Segment Start: INPUT FOR THIS TASK

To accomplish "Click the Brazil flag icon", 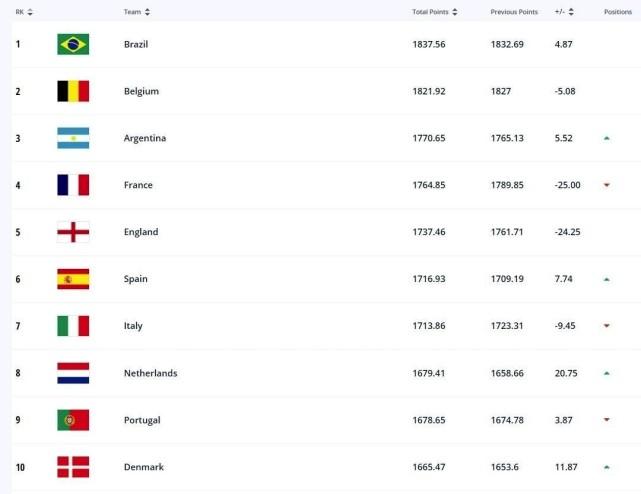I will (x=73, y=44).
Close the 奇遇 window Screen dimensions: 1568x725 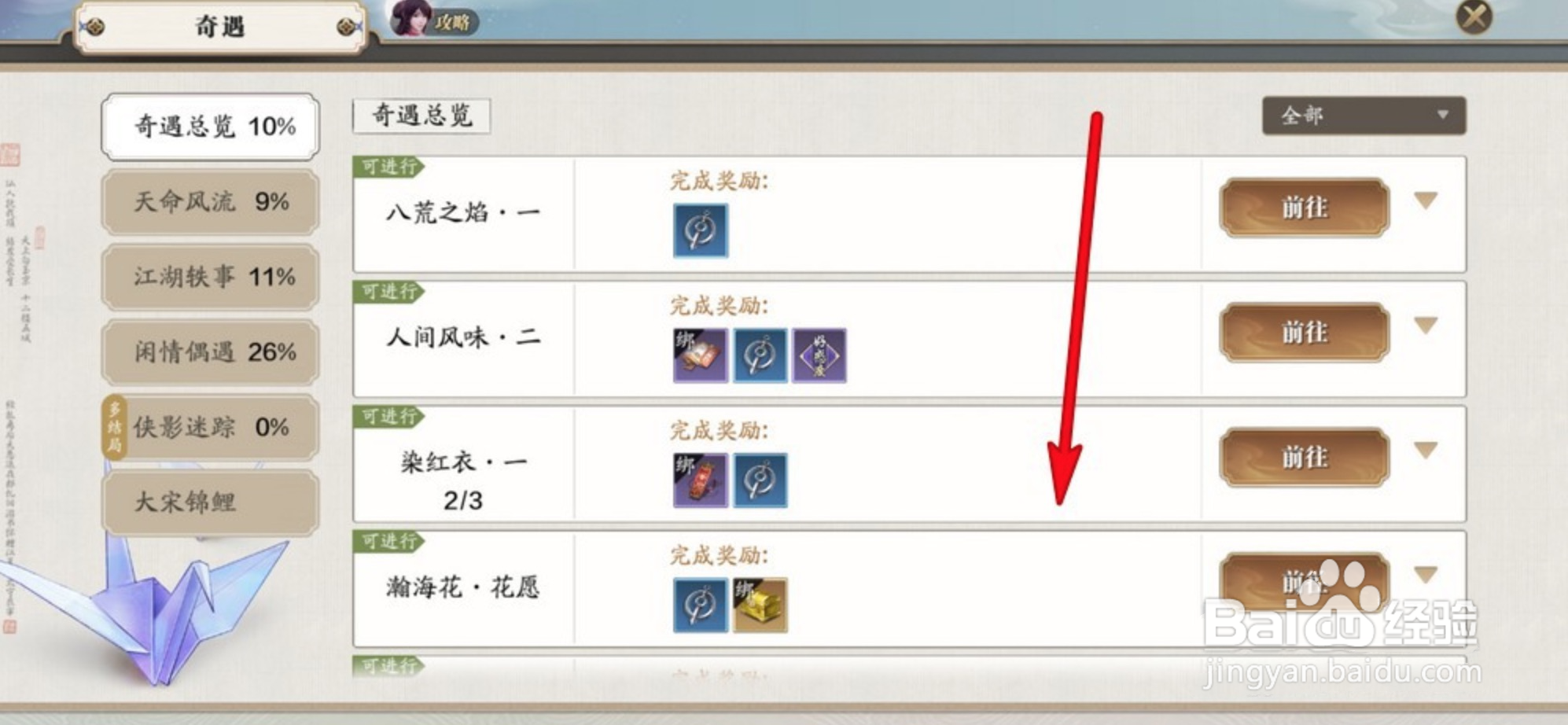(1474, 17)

Segment End: INPUT FOR THIS TASK
Segment Start: INPUT FOR THIS TASK

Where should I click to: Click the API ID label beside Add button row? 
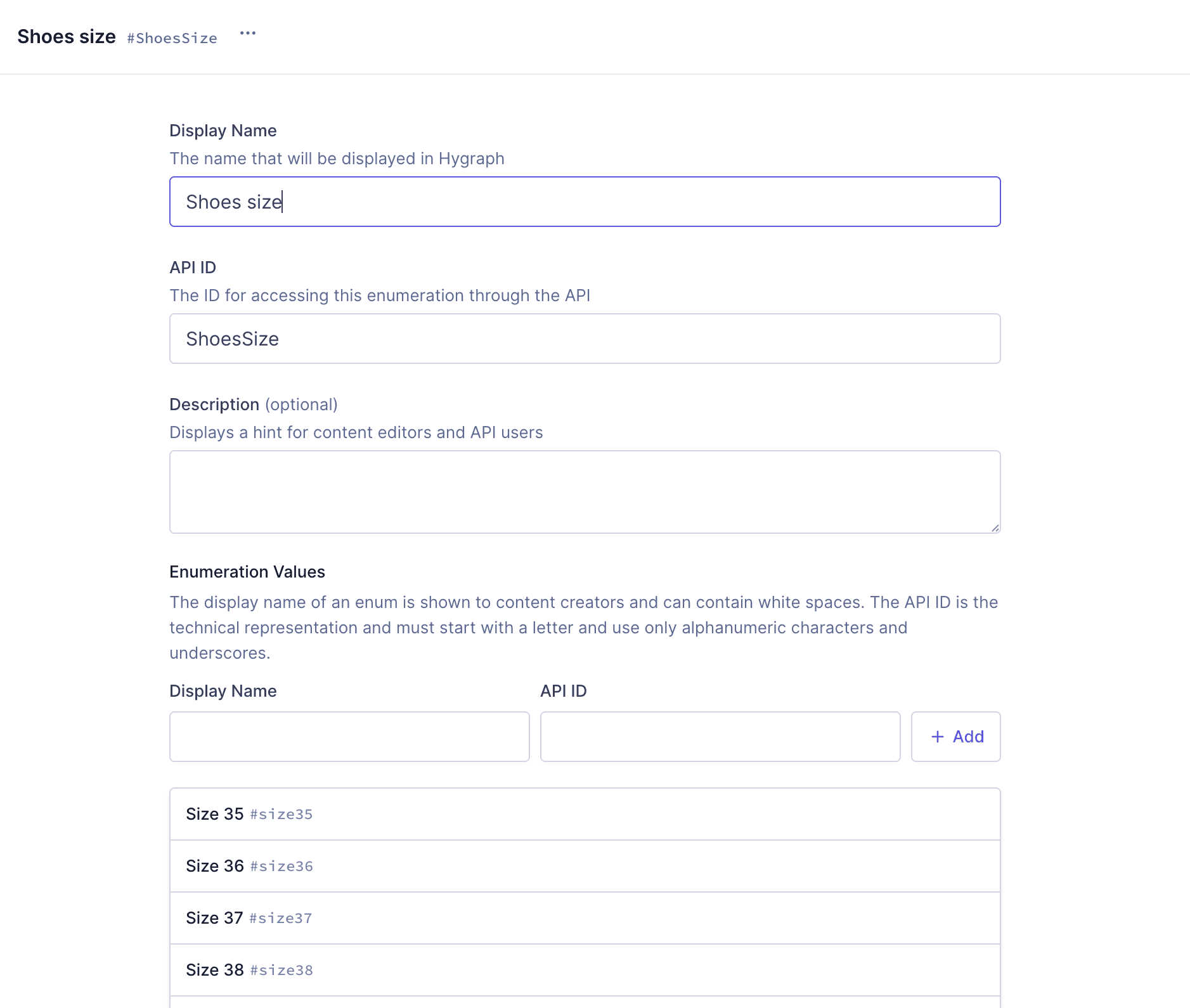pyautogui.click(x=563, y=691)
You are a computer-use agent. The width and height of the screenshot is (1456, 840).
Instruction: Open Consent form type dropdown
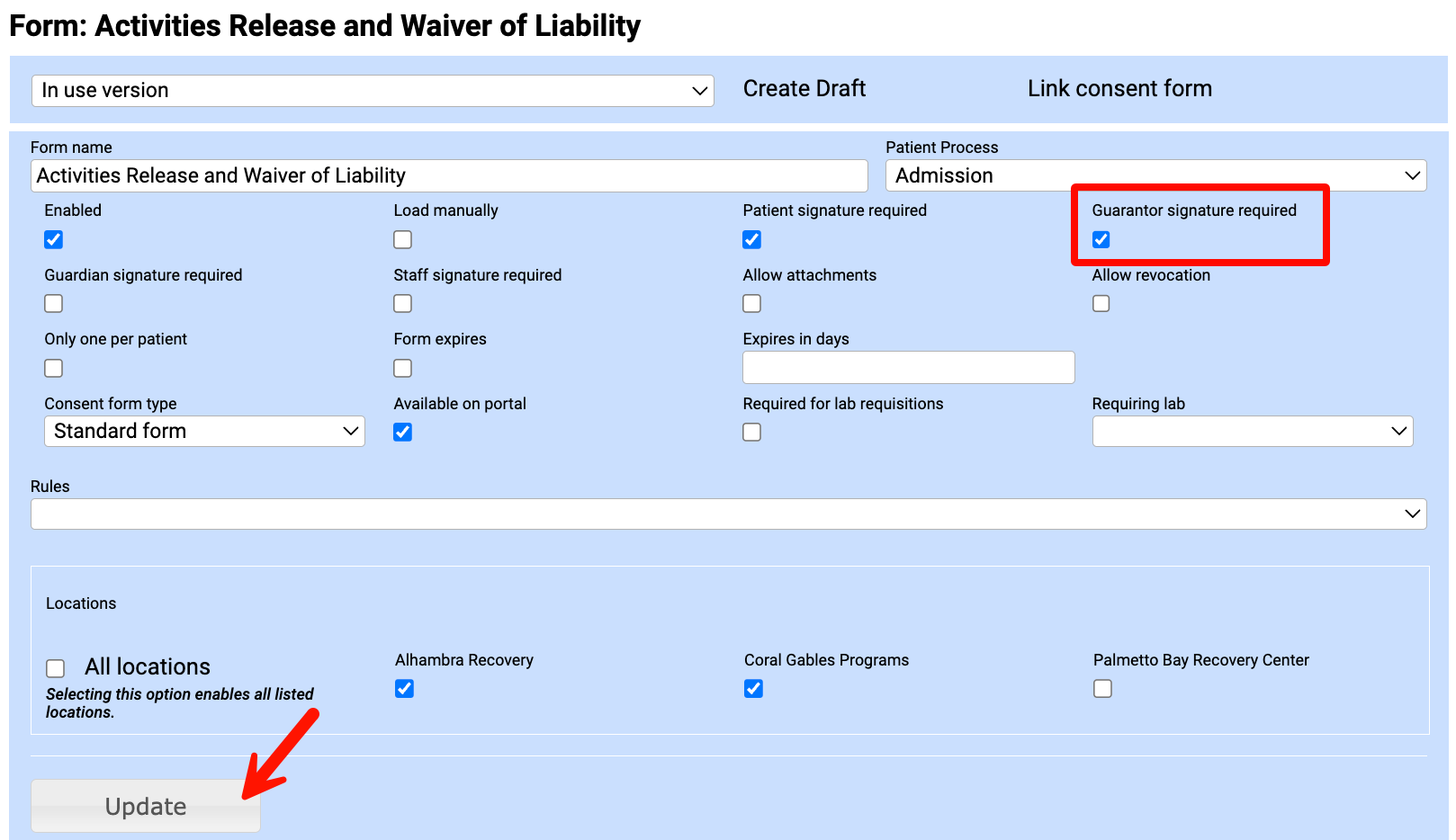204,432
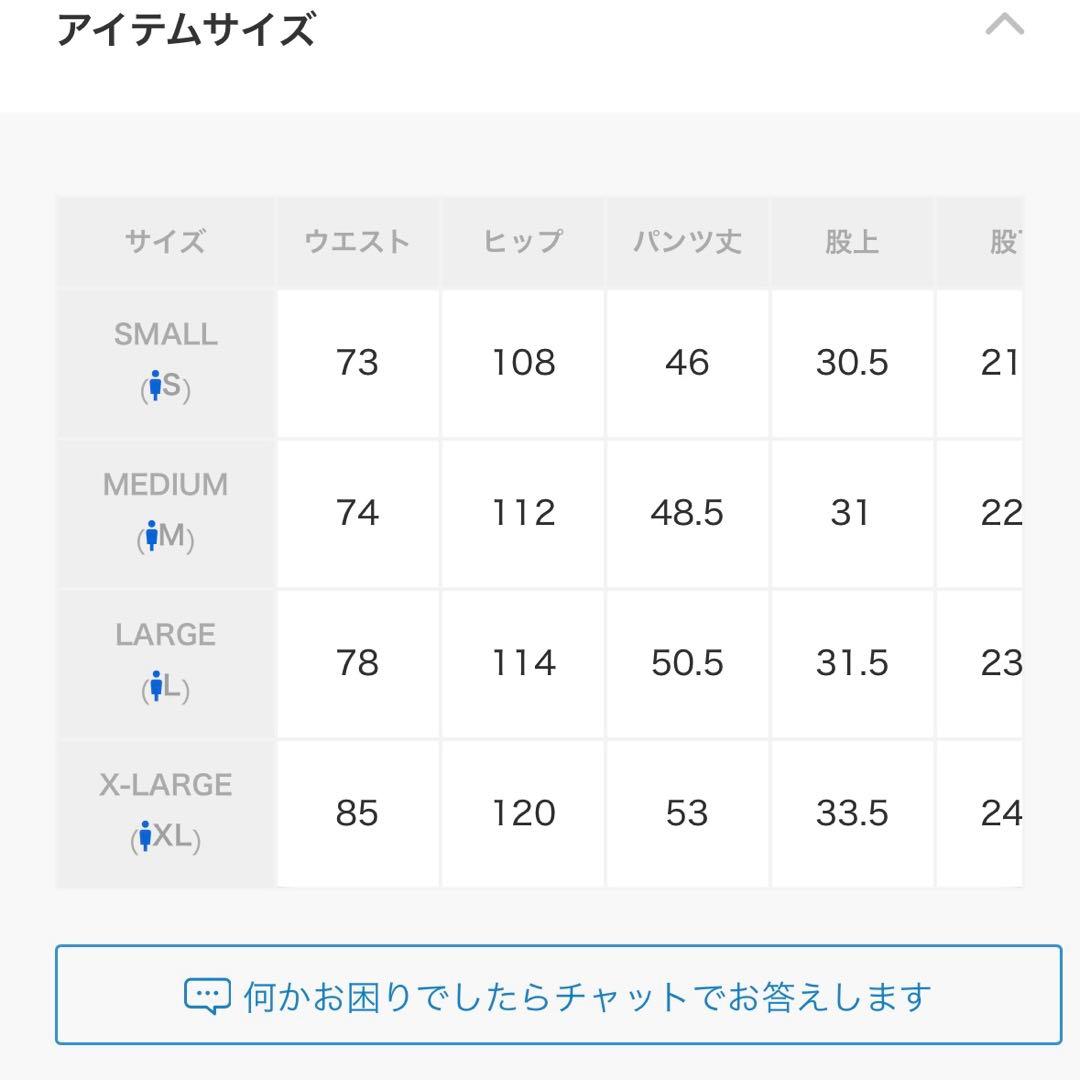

Segment End: INPUT FOR THIS TASK
Segment Start: INPUT FOR THIS TASK

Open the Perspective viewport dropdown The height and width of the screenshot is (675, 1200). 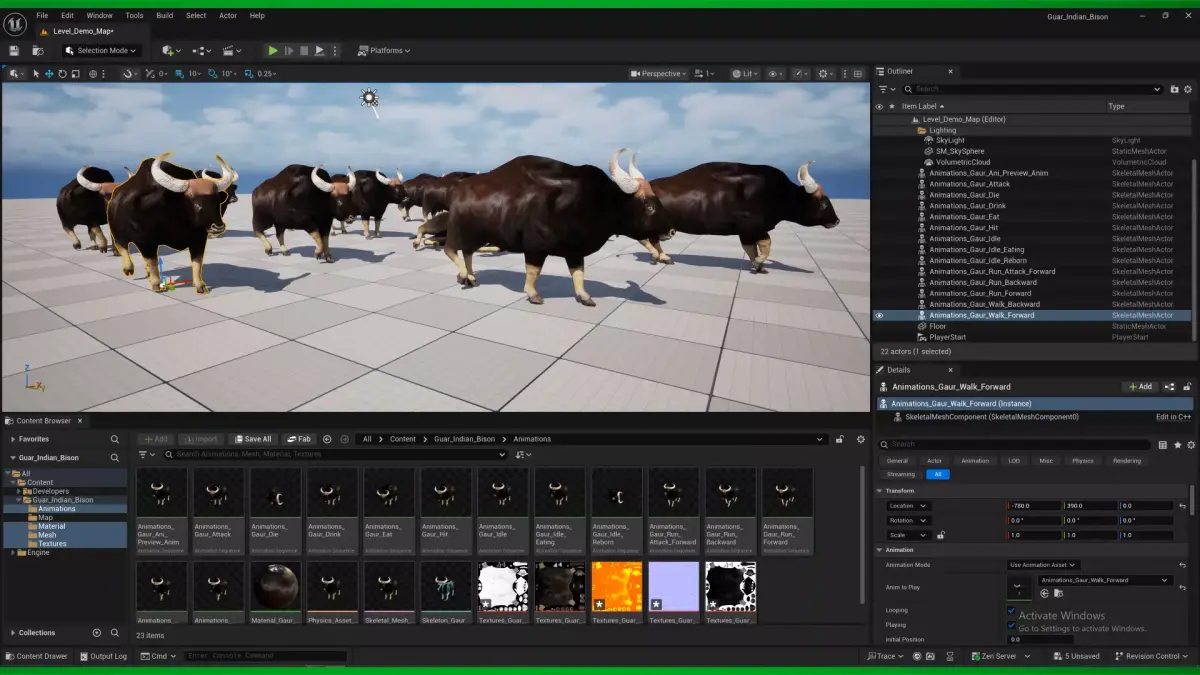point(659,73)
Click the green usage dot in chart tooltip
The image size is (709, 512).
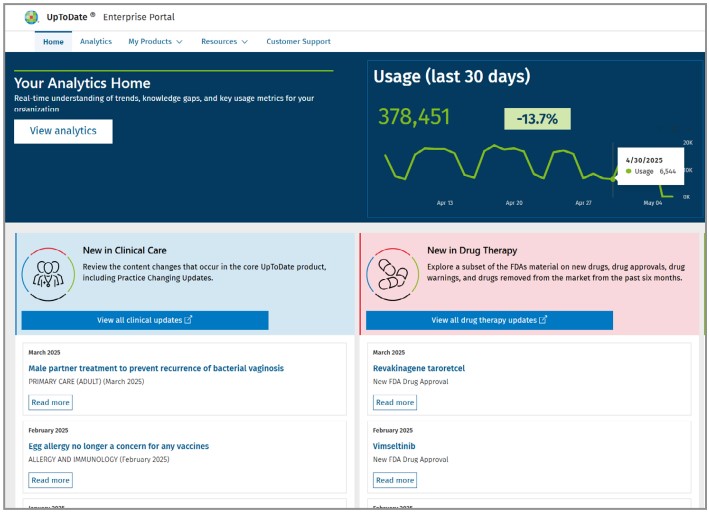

Segment End: INPUT FOR THIS TASK

● **WHAT IS EXPECTED**
Transcribe each line of the data above, unaltered, from the one where "Click the green usage dot in chart tooltip" appears to the one where "The image size is (709, 512)." appears, inclusive of both.

● **RESULT OF THIS TASK**
Click the green usage dot in chart tooltip
The image size is (709, 512).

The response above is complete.